$\lim\limits_{x \to 0^+} {\ln x} = -\infty$
My attempt:
$\forall\ N<0,\ \exists \ \delta>0 \ st. \forall x,\ c < x < \delta + c \implies f(x) < N$
Let $N$ be given.
Consider $\ \ln x < N$
$\; \; \; \; \; \; \; \; \; \; \; \; \; e^{\ln x} < e^N$
$\; \; \; \; \; \; \; \; \; \; \; \; \; x < e^N$
so I set $\delta = e^N$.
The correct solution is $\delta = \frac{1}{e^m}$, and I'm not sure how they arrived at that.
Can anyone show me the way they arrive at that with a little explanation?
Your work is correct.
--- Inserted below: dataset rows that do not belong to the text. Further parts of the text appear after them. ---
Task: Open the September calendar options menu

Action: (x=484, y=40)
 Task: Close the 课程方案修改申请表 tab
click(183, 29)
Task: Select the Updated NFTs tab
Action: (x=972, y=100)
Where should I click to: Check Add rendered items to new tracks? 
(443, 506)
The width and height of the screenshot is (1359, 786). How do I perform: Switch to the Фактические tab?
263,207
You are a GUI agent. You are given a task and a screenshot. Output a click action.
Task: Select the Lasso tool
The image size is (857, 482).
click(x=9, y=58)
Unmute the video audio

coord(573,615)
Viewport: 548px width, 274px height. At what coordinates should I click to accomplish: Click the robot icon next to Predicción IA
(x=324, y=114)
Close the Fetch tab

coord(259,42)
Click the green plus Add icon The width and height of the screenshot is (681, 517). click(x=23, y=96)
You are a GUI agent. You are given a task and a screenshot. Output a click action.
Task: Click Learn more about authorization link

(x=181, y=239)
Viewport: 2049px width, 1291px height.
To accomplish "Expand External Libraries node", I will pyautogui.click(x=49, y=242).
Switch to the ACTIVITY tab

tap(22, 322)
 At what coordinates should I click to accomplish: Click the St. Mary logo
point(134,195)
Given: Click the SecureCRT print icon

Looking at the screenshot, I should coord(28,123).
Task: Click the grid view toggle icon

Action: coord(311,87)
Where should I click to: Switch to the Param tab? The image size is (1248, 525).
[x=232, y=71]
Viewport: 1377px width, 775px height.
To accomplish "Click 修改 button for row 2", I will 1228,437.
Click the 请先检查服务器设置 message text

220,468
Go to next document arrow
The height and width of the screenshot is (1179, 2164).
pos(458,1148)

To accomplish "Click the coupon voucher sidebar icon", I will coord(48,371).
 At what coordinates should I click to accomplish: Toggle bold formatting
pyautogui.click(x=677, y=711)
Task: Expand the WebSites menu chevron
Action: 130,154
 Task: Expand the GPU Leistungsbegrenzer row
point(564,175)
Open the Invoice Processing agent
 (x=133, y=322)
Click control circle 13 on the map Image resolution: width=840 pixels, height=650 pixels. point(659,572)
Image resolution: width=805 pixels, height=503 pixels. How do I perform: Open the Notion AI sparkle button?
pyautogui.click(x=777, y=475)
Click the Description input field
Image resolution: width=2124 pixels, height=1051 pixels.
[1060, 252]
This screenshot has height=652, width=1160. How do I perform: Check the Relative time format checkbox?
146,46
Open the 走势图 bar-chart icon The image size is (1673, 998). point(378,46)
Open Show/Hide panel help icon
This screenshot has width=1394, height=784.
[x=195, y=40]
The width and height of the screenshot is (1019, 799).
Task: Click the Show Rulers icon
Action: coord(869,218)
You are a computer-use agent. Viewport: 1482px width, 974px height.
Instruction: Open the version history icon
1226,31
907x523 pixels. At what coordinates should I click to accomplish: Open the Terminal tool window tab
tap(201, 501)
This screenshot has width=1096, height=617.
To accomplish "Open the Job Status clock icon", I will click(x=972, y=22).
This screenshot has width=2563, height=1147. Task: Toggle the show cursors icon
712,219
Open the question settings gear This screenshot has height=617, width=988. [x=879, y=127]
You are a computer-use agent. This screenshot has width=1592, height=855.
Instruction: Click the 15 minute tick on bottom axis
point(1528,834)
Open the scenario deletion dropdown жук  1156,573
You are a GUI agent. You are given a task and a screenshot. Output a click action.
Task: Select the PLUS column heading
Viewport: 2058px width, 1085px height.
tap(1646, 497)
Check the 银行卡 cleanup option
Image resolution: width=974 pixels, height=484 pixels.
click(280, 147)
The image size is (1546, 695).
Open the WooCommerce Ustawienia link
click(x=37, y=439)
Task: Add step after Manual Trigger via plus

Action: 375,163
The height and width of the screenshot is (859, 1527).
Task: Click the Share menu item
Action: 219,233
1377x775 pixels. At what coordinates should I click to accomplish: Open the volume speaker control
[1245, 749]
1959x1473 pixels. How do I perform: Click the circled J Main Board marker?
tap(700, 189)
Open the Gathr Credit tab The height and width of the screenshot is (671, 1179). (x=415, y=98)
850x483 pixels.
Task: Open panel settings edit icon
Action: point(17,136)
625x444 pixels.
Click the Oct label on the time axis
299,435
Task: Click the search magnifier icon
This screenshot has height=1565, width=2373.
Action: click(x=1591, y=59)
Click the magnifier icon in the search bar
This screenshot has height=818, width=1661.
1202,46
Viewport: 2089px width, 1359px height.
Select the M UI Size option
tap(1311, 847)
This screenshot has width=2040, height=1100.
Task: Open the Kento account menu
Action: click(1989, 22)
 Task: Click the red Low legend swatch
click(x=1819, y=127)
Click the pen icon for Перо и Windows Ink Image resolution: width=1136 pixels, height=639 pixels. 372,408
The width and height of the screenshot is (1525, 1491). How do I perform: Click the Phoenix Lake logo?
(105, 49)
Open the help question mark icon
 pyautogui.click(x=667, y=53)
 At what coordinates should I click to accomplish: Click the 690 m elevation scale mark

But usually, the statement is:
$$\forall \ M > 0, \ \exists \ \delta > 0, \ 0 < x < \delta \implies f(x) < -M. $$
That is, $M$ is taken positive.
In this case, the choice would be $e^{-M}$, which is $1/e^{M}$.
Note that this is equivalent to what you have done:
You arrived at $\delta = e^N$, where $N < 0$. Now write that as $\delta = 1/e^{-N}$, and here $-N > 0$. That's the same thing.